Screenshot grounding data:
_____
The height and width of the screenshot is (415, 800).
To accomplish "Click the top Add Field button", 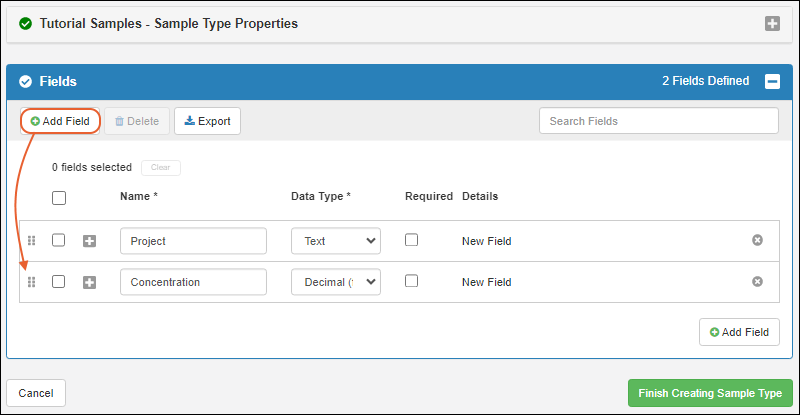I will [x=60, y=121].
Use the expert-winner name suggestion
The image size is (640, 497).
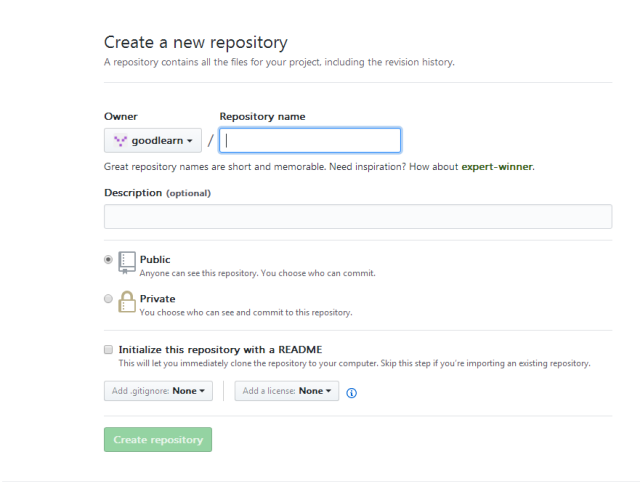[497, 166]
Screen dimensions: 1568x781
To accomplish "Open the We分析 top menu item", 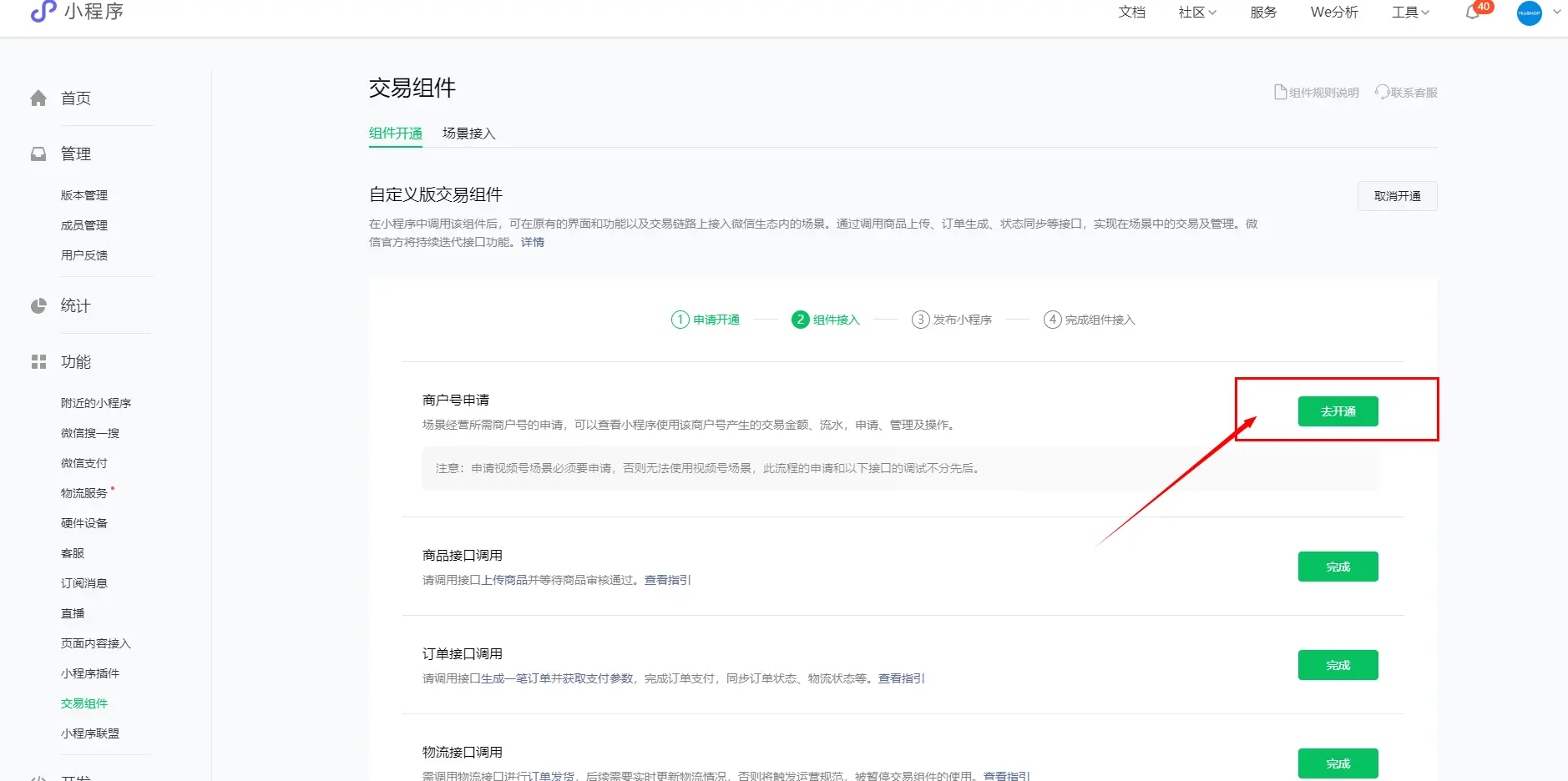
_____
**Exercise description**
Restate, word for word, each line from the one with "The image size is (640, 497)." to the end of the entries, both included, and keep every picture out.

**Response area**
The image size is (640, 497).
[497, 166]
Screen dimensions: 1568x781
To accomplish "Open the We分析 top menu item", 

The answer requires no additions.